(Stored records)
□ □ □ □ □ □ □

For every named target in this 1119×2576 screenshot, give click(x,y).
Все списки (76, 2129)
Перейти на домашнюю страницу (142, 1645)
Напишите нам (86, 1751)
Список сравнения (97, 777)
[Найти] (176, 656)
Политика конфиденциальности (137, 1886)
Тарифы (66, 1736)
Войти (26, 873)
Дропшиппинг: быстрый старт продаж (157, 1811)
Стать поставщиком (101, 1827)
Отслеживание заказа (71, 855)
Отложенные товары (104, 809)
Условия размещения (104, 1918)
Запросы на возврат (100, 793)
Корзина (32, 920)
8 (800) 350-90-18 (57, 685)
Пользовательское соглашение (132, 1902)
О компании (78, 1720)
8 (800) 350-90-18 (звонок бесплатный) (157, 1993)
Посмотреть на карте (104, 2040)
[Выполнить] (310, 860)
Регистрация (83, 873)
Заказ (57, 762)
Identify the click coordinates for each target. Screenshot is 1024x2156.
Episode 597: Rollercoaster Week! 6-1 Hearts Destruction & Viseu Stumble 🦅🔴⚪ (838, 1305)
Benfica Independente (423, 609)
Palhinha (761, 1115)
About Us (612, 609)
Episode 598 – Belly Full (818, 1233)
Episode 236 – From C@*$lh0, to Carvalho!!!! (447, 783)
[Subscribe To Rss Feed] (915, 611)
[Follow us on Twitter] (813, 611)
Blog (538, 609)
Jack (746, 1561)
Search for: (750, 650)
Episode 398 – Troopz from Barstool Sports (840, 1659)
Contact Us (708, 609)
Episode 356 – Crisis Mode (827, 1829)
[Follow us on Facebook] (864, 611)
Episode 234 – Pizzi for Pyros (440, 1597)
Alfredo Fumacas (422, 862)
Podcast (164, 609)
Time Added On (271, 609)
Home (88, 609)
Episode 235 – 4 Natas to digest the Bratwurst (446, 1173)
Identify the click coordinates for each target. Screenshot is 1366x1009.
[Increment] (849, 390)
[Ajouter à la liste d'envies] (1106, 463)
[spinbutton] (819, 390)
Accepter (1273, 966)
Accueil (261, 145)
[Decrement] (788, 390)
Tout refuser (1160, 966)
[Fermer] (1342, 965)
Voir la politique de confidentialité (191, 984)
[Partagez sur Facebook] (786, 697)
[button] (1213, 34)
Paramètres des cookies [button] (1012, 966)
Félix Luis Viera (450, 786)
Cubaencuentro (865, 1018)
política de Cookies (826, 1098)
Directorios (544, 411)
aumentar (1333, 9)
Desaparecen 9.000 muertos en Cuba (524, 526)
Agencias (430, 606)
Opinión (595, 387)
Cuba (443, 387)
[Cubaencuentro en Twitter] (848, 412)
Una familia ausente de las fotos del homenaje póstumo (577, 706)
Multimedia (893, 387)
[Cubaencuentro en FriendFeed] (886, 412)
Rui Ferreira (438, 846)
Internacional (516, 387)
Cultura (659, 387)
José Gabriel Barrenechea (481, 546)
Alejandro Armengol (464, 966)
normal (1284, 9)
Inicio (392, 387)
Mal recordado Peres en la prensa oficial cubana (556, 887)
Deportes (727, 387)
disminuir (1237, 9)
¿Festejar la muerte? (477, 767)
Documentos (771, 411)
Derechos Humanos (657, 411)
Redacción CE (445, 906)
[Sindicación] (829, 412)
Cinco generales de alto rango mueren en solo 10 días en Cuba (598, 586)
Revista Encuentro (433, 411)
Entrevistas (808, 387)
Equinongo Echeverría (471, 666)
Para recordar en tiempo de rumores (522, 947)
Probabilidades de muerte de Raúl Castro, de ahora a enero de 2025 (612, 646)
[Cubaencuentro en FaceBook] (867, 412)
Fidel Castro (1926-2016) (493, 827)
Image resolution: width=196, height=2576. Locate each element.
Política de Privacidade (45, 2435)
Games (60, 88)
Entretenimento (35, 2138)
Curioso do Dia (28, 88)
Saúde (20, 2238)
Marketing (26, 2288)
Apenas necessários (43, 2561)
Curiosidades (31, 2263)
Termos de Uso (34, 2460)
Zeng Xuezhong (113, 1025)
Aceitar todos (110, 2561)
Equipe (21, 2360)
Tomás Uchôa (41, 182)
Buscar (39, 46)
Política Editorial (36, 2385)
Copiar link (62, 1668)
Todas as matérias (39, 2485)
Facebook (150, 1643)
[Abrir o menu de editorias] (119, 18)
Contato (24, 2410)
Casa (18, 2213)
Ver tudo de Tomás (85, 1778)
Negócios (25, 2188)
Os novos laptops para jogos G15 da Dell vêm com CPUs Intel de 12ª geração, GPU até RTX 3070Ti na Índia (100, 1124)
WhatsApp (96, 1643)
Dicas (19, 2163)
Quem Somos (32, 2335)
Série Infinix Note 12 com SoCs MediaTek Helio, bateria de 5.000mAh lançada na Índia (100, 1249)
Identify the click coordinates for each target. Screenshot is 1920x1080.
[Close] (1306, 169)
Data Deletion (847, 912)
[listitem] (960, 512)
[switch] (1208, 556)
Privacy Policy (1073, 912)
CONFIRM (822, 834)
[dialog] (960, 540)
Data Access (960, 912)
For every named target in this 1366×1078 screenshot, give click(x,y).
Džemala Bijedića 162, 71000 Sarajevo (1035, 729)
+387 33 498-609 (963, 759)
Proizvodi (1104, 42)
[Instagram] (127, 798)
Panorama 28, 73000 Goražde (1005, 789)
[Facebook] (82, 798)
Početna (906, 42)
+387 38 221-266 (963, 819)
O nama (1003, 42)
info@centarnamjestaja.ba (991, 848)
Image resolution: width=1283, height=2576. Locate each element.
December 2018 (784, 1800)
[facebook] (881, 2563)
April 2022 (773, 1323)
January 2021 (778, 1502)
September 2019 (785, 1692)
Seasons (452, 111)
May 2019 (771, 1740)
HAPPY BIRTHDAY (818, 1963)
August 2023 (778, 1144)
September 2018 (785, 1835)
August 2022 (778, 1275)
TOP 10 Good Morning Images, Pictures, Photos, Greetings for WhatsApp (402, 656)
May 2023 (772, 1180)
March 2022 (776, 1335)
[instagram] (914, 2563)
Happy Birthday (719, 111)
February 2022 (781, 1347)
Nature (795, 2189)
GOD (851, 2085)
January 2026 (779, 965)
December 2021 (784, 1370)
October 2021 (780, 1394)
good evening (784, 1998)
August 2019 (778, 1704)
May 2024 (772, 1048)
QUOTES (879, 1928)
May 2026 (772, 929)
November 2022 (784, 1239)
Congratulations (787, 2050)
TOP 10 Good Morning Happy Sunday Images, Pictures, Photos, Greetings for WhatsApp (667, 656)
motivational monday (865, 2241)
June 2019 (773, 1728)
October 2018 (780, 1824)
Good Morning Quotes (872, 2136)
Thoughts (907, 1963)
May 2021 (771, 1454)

□ □ □ □ □ □ □

Can you write out the lines above, from the first one through the one containing "Тарифы (66, 1736)", exactly as they appear and nothing more?

For every named target in this 1119×2576 screenshot, give click(x,y).
Все списки (76, 2129)
Перейти на домашнюю страницу (142, 1645)
Напишите нам (86, 1751)
Список сравнения (97, 777)
[Найти] (176, 656)
Политика конфиденциальности (137, 1886)
Тарифы (66, 1736)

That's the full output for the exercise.